WHAT YOU WILL DO:
Edit the items below so that "Screen dimensions" reads "Display size" everywhere it occurs, leaving every other word unchanged. Reproduce the edited items without the pictures.

PROVIDED MATERIAL:
***

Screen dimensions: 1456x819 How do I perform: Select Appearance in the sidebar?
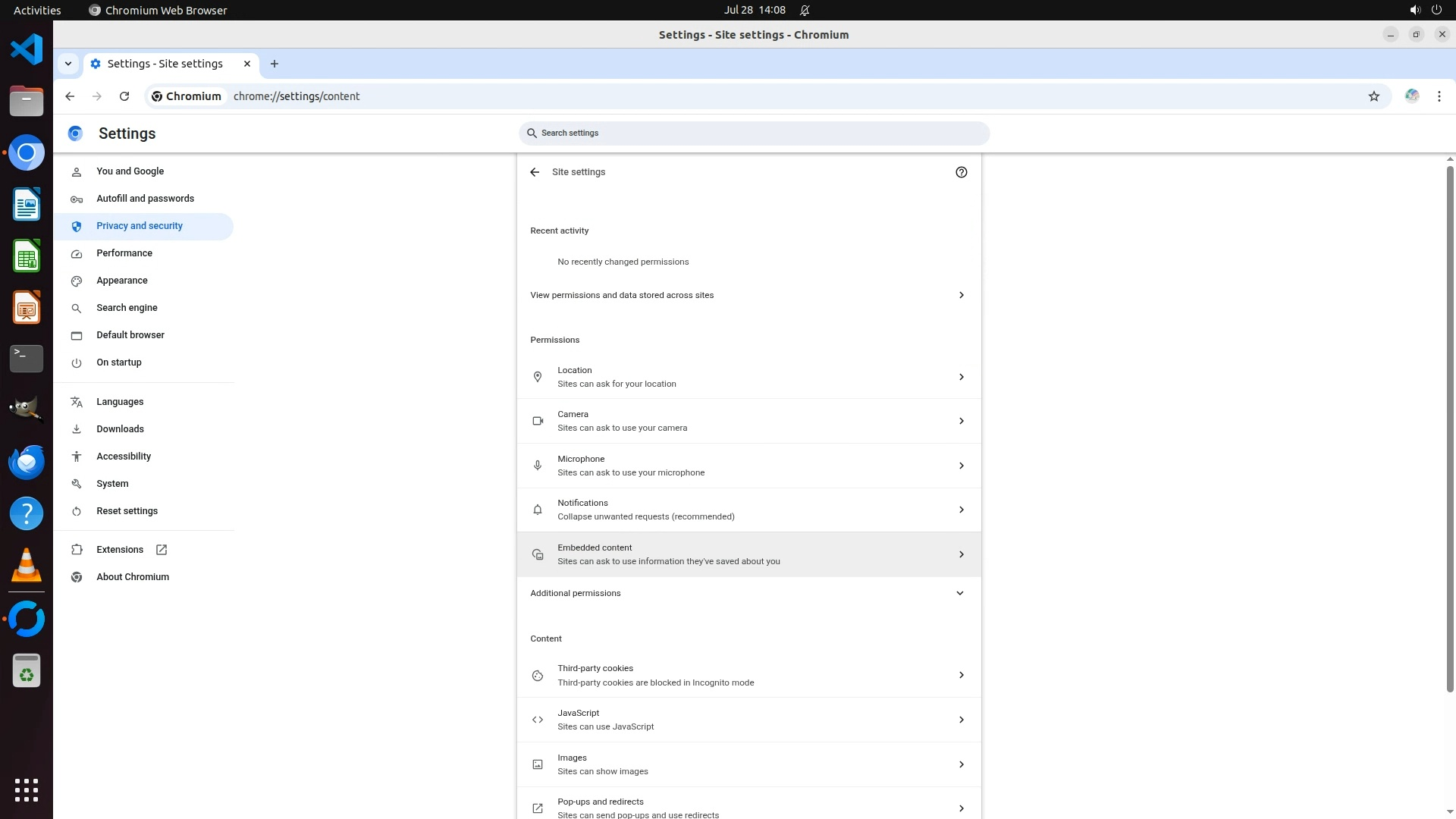(x=122, y=281)
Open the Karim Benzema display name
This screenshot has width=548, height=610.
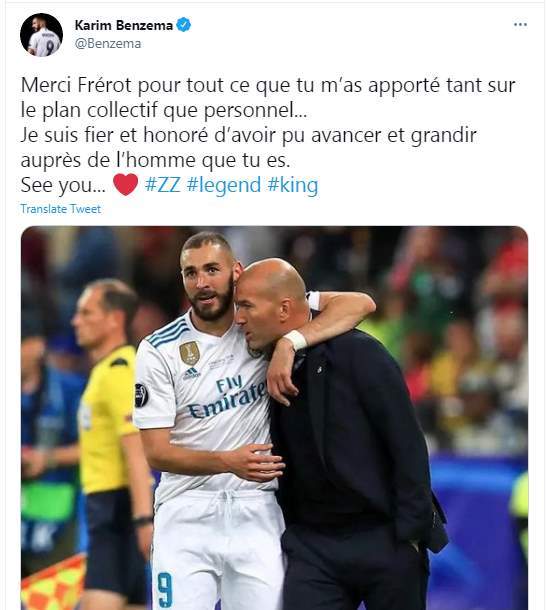click(x=124, y=25)
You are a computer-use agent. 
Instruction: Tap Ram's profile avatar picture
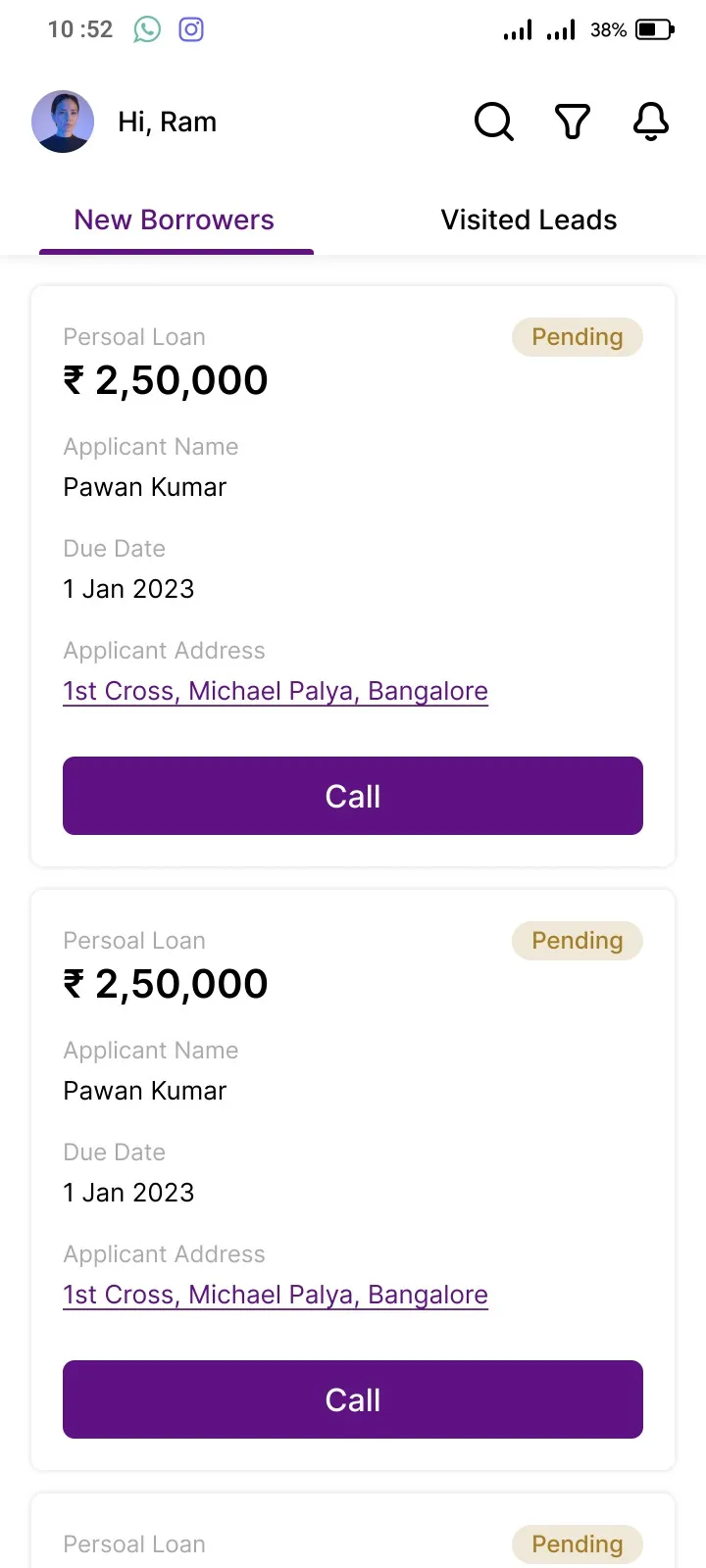click(x=63, y=122)
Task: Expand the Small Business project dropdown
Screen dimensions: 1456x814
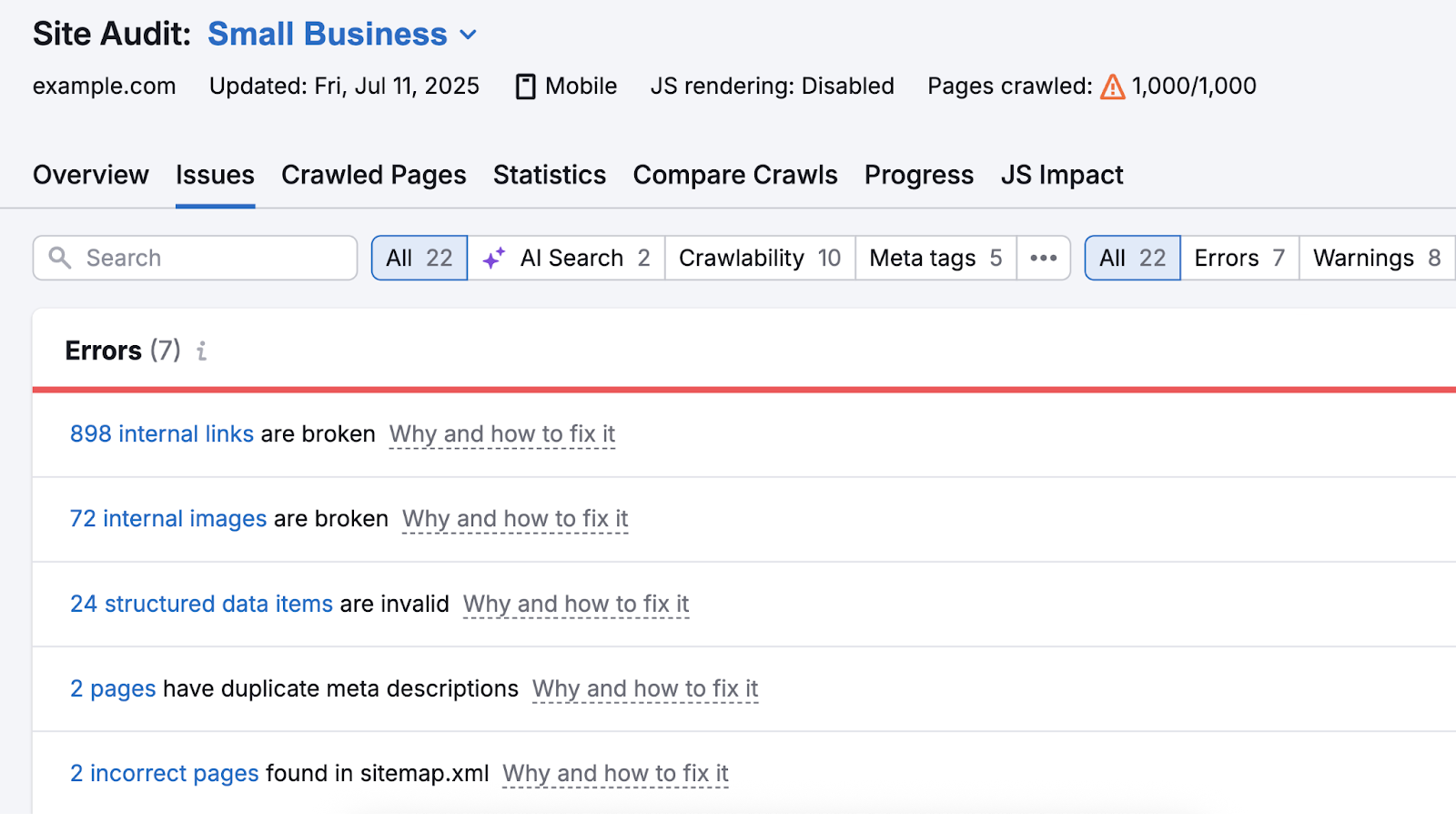Action: coord(469,35)
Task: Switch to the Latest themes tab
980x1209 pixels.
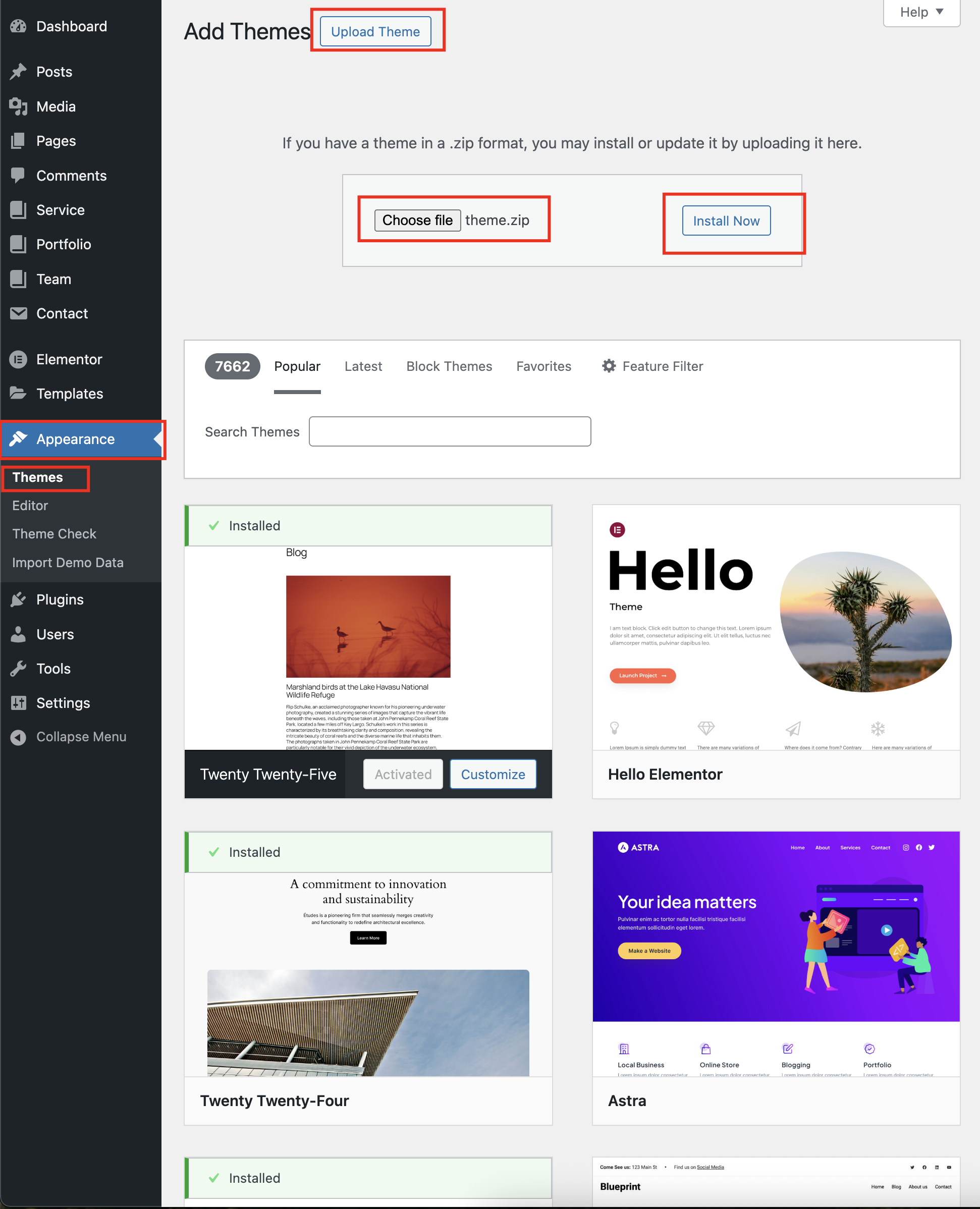Action: point(363,366)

***

SOLUTION TO THIS PROBLEM:
Display size: 1456x819 How do I perform: Select Appearance in the sidebar?
(x=122, y=281)
Open the Karim Benzema display name
This screenshot has width=548, height=610.
click(x=124, y=25)
You are a computer-use agent. 
Instruction: Tap Ram's profile avatar picture
click(x=63, y=122)
Task: Expand the Small Business project dropdown
Display size: 1456x814
Action: coord(469,35)
Task: Switch to the Latest themes tab
980x1209 pixels.
Action: point(363,366)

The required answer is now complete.